Originally known as Morne Dubuc, it was renamed Morne Fortuné in 1765 when the French moved their military headquarters and government administration buildings here from Vigie Height. A fort was constructed here by the French, Citadelle du Morne Fortuné, completed in 1784. The fort was first captured by the British on 1 April 1794, but recaptured by the French in June 1795. It was captured again by the British on 24 May 1796. A memorial to the 27th (Inniskilling) Regiment of Foot still stands commemorating the battle. France regained possession in 1802 with the Treaty of Amiens, but Lieutenant-General William Grinfield defeated French Governor Brig. Gen. Antoine Noguès in June 1803, and the fort remained a British one until independence in 1979.

Fort Charlotte was named on 4 April 1794 by Prince Edward, Duke of Kent and Strathearn to honor Queen Charlotte.
The 1st West India Regiment manned Apostle's Battery on 16 December 1888 when the port became a coaling station. On 12 November 1890, the Royal Artillery manned four RML 10 inch 18 ton guns. The fort was abandoned in 1905; a Secondary School occupies the site.

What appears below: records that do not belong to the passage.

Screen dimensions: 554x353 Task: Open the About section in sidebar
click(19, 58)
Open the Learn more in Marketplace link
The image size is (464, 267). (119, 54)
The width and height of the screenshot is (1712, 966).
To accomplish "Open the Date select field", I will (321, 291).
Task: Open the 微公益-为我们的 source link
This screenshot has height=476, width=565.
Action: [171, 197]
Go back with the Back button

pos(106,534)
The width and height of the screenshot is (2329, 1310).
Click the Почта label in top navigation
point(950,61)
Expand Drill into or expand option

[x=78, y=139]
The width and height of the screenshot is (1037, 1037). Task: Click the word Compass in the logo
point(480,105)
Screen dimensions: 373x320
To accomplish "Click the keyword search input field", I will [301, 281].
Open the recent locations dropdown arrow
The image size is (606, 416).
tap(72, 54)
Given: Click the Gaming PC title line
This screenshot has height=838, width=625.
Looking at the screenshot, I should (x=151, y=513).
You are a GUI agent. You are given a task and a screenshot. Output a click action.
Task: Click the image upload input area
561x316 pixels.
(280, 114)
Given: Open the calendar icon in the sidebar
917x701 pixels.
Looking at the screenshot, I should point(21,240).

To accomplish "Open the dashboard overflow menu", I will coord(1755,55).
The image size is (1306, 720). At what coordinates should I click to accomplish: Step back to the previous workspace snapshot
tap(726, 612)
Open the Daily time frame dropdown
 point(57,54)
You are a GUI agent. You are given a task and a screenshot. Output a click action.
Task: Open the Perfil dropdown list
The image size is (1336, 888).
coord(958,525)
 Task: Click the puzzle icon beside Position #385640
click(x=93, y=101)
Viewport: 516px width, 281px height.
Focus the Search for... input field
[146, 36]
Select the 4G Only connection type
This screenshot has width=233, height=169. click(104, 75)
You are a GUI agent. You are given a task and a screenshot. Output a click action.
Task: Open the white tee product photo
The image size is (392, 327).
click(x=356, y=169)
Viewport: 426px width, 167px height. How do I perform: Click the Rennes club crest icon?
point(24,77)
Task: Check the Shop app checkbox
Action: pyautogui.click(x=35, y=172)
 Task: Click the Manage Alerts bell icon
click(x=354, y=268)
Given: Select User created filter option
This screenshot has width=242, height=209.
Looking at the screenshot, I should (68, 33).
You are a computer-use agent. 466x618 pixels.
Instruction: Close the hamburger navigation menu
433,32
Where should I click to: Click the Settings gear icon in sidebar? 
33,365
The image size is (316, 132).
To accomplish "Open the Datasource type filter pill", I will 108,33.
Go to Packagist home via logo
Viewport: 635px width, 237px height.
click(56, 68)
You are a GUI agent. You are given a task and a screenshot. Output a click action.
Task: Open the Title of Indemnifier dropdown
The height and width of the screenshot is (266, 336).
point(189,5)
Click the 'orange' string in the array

The original fortifications also still stand on the summit, and the old military buildings are in a listed historical area. The Saint Lucia National Trust operates this area.

Morne Fortune also hosts the Saint Lucian campus of the University of the West Indies as well as Sir Arthur Lewis Community College.

Government House, the official residence of the Governor-General of Saint Lucia, is on the northern side of Morne Fortune. There are fine views of Castries available from there.